In the twittered view of the great Guillermo del Toro, Edgar Wright‘s Baby Driver “is a fable, complete with its very own Disney prince and princess, but is also rock n’ roll. Meaning [that] the magic exists in a dirty, genre-tainted world. The film is incredibly precise, [and] flawlessly executed [down] to its smallest detail: breathtaking Russian arm shots, real-world car mount and foot chases executed with the vigor and bravado of a Gene Kelly musical. This is An American In Paris on wheels and crack smoke.”

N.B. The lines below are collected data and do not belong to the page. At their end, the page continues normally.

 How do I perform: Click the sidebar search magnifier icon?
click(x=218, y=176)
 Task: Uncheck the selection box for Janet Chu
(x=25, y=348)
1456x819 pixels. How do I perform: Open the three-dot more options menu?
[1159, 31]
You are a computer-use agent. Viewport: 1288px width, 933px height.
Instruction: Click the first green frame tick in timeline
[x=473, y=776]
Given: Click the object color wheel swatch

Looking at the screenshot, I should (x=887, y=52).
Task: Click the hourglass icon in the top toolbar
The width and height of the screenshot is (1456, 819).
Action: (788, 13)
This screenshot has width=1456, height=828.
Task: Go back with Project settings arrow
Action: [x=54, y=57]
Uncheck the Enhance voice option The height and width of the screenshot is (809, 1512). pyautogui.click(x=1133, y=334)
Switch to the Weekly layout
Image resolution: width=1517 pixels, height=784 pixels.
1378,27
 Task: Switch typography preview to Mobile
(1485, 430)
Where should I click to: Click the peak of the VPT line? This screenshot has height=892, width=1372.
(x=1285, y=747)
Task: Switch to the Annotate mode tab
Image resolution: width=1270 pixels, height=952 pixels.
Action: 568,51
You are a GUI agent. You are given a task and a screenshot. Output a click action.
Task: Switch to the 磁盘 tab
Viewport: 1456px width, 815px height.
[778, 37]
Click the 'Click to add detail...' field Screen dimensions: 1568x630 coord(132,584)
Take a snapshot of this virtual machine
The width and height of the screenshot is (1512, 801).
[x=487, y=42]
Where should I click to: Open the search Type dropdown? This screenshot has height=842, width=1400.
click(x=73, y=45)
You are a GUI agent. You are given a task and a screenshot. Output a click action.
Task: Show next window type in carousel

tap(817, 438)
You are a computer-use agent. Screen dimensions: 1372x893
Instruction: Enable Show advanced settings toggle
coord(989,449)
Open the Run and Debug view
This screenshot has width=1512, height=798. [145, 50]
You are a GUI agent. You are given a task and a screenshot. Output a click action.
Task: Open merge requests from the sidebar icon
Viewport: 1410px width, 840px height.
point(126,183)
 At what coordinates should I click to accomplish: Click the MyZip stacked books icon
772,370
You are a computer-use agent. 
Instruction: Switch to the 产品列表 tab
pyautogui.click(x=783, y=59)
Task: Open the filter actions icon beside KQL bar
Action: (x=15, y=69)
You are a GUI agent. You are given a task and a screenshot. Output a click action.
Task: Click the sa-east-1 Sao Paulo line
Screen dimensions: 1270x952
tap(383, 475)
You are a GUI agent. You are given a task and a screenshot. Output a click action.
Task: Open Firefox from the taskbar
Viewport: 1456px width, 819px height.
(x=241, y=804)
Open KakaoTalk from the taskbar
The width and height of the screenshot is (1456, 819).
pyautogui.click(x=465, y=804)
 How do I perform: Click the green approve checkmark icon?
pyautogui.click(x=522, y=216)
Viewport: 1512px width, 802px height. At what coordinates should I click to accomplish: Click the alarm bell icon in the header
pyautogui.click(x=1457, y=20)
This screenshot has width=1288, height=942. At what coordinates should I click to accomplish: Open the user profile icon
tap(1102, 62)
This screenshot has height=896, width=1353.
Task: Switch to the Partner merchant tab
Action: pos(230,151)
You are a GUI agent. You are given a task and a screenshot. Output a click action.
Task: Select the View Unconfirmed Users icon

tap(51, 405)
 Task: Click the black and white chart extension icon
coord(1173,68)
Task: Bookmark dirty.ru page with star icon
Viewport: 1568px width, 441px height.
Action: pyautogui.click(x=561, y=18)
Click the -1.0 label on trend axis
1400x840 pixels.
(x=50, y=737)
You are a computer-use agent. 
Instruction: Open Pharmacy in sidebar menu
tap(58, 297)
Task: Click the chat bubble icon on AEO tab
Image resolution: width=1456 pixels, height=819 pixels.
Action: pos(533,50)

Everything GDT says is perceptive, excitingly phrased and, by my perceptions, accurate as far as it goes, but like the South by Southwest critics who couldn’t stop wetting themselves when they saw Baby Driver last March, Guillermo sidesteps the final truth of the matter, which is that Baby Driver, after sticking to a buoyant musical-fairytale scheme that feels right for 90 minutes or so, assassinates itself with an injection of foam-at-the-mouth, logic-free, crash-bam-boom insanity over the last 15 or so minutes.
I explained it all last Friday. It’s certainly worth catching for the portion that works (roughly the first five-sixths), but be prepared for that horrible moment when the wheels come off and Baby Driver spews all over itself.